Juan Diego Flórez took a near-unprecedented encore at the Met last week, in Daughter of the Regiment (nine high C’s). Mr. and Mrs. Buce caught up with the show today at the Palookaville multiplex and we can see what the excitement is about. Flórez indeed puts on a remarkable show, but it was also a good lesson in the unfortunate side effects of this kind of promotion. That is: the Met’s Daughter is a remarkable show all round, and the Flórez bravura number is only one, and maybe not the greatest, of its virtues.
I had heard about the encore, but I hadn’t read any of the reviews or commentary, so I didn’t know what a complete, fully-formed, well-intergrated morticed-at-the-joints production we have here. Also, how it succeeds in taking a big risk.
Daughter is, of course, a total war horse, but the production is nearly new. The most notable feature is a lot of new spoken dialogue—surely a tremendous risk with any classic, although perhaps a little less risky with a free-floating comedy than it would be with something solemn and marmoreal like, say Otello. Anyway, the dialogue works, and “works” not just in the sense of “not failing” but in the sense of actually adding something to the show. In its original form, Dialog is an extremely good-natured boy-meets-girl romance (if built on the silliest possible premise). The dialogue adds a layer of acerb comedy—comedy that is good enough in its own right, but also sufficient ot add a texture of complexity and irony to the whole stew. So, a much better opera (to my taste) with than without.
This is one of the operas that made Luciano Pavarotti famous, in company with Joan Sutherland (it’s also the opera that ended Kathleen Battle’s Met career when Joe Volpe canned her sorry soprano ass after some backstage misbehavior back in 1984). I’d say Flórez is at least a fit successor to Pavarotti—maybe not quite as marvelous a piece of machinery, but more thoughtful and reflective, with a more precise sense of what he is doing. And the guy is buff, equal to all kinds of acrobatics and capable of hoisting his leading lady into mid-air. Compare Pavarotti who you suspected of scarfing down an extra plate of pasta between scenes.

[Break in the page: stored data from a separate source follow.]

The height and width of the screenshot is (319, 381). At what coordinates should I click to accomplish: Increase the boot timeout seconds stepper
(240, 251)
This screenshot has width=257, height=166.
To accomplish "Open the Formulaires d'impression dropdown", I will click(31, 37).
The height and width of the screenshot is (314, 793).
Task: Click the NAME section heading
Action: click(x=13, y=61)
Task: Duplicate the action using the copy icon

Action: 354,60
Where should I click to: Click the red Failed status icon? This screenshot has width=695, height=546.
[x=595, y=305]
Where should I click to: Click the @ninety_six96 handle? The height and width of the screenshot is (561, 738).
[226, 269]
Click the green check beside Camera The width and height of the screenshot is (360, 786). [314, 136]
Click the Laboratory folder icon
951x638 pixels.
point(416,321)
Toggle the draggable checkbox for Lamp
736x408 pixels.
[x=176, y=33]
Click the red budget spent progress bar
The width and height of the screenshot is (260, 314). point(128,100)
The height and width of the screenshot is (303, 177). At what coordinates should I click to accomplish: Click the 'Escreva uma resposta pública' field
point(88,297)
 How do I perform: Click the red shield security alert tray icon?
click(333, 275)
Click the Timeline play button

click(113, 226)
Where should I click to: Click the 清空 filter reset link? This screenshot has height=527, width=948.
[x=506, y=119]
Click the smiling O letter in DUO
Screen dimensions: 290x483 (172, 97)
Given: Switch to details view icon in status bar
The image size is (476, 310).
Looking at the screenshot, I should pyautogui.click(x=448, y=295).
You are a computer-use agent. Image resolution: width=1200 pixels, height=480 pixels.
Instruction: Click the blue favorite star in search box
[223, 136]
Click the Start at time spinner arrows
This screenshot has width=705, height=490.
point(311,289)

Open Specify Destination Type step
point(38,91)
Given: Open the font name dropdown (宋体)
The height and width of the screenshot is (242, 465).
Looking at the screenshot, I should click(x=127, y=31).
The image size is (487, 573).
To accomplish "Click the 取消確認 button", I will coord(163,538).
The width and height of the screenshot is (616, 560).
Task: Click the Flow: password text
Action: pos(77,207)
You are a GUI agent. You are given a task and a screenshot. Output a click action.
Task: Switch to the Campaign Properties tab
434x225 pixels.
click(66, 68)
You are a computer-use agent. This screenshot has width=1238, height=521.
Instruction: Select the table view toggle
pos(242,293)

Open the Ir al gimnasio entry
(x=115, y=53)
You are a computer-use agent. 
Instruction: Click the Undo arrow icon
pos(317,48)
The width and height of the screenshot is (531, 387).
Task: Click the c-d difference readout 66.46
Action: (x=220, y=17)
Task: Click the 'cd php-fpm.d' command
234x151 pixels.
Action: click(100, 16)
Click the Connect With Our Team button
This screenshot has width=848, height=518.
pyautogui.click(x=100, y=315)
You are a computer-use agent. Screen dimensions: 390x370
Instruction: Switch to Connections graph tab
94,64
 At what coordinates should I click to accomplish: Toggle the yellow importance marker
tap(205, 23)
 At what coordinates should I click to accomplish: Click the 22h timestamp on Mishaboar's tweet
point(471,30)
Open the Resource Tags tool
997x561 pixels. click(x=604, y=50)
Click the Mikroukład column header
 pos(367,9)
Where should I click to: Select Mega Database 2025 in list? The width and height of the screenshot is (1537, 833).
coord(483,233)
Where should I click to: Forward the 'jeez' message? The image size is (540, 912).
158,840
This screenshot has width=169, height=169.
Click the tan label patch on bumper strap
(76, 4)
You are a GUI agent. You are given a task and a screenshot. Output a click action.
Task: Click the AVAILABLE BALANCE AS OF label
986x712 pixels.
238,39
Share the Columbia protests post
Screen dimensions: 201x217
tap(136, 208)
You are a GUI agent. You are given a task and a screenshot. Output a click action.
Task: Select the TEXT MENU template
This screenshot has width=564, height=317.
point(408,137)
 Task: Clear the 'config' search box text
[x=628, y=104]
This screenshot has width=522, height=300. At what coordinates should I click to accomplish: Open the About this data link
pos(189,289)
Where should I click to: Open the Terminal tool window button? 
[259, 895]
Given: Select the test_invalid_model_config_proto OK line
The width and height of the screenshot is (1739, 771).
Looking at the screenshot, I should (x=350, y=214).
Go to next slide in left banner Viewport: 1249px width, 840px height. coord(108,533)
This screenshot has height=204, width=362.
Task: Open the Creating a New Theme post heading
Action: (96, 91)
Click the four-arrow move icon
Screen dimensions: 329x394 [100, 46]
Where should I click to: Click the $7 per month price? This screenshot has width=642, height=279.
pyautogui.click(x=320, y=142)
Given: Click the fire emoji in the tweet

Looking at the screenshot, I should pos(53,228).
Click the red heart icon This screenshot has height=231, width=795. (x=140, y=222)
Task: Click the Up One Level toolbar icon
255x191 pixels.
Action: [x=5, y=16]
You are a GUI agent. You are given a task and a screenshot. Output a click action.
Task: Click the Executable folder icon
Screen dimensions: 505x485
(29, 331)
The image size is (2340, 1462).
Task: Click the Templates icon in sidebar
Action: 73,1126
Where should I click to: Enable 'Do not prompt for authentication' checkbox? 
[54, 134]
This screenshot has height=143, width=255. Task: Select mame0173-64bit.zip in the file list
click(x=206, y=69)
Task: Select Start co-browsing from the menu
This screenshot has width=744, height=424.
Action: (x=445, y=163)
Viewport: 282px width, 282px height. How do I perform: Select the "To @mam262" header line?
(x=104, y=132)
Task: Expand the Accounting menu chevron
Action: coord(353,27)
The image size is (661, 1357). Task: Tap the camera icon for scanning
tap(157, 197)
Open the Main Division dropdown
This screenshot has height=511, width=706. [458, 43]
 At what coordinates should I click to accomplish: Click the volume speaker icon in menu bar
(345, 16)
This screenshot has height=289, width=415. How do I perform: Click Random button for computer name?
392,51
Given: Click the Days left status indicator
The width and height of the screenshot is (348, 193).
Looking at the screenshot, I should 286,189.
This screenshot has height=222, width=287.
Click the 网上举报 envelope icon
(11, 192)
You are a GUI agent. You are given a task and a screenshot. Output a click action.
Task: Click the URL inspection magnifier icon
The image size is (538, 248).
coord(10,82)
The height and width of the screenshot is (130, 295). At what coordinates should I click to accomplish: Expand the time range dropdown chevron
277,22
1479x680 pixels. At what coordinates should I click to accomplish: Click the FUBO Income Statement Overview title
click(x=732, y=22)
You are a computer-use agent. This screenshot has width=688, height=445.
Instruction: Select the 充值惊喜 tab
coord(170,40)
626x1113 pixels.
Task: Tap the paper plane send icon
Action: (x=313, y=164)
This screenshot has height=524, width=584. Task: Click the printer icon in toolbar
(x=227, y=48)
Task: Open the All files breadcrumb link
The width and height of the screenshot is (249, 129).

Thing is though, for all Flórez’ high C’s & stuff, Natalie Dessay as his lady is at once his match and a necessary complement. She didn’t sing so much as shout her way through the performance, with a lot of her own areobatic stage play—but with voice enough of her own to keep up with her co-star. Indeed, just after Flórez belts out his high notes in “Ah, Mes Ami,” Dessay presents herself as his foil with her farewell song, “Il faut partier,” made not a bit less touching by the fact that she’s wearing pants and an undershirt, and tugging a rope line of laundry. More: Flórez himself said that he found his second-act aria (which is less flashy) more difficult than the first, and he certainly did it credit. Dessay, by the way, comes across as just as physically fit in as her co-star. When we saw her at
And the encore: actually, Flórez didn’t do it for us, which was fine with me. He took a long, long ovation and you could see him working his throat; we actually thought he was going to. But just as well: this encore stuff shouldn’t get to be a habit. Indeed I have to say I suspect there was a good deal of marketing in it to begin with: I think I read somewhere that Peter Gelb, the major domo, asked him several weeks ago if he thought he might be up to it if, you know, the need arose. The need arose and so did Flórez rose to the need, and Gelb got one of those unbuyable rounds of pulibicity he seems to be good at.